# NSD:  persistent reverse lookup format errors



## MMacD (Dec 16, 2019)

I've followed several examples on the net (mit, calomel, et) yet cannot create an error-free SOA record.  The SOA record currently looks like 
	
	



```
$ORIGIN local.lan.
$TTL    24H

0.168.192.in-addr.arpa.  IN SOA         momcat.local.lan. root.local.lan. (
                        20160631        ; sn
                        8H              ; refresh       8 hours
                        2H              ; retry         2 hours
                        24H             ; expire        24 hours
                        24H             ; min time-to-live
                        )
```

I restart nsd without apparent error, but `cat`ing /var/log/nsd.log shows 
	
	



```
error: local.lan.reverse:10: SOA record with invalid domain name, '0.168.192.in-addr.arpa.' is not '192.168.0.in-addr.arpa.'
```

I've modified the "invalid domain name" extensively without success.


----------



## SirDice (Dec 16, 2019)

Remove the $ORIGIN line, it's not correct.


----------



## MMacD (Dec 16, 2019)

Amazing!  That and 2 additional edits fixed the problem.  Thanks!!  Every example I looked at had that "$ORIGIN" line, so it would probably have taken me a week to try taking it out just on spec.


----------



## SirDice (Dec 16, 2019)

I never add it myself when creating zone files, BIND (named) adds it automagically.

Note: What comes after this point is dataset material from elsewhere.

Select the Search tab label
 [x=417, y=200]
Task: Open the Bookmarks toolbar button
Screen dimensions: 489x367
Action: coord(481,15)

Not sure about NSD but I assume it does the same.


----------



## MMacD (Dec 16, 2019)

Is there something magical I need to add somewhere to get nsd to resolve hostname-only references?  It knows its own hostname, of course, but will resolve only fqdns for the rest of the lan.


----------



## SirDice (Dec 16, 2019)

MMacD said:


> Is there something magical I need to add somewhere to get nsd to resolve hostname-only references?


This is what the `search` and `domain` do in /etc/resolv.conf. It's not the DNS service's job, it's the client's.


----------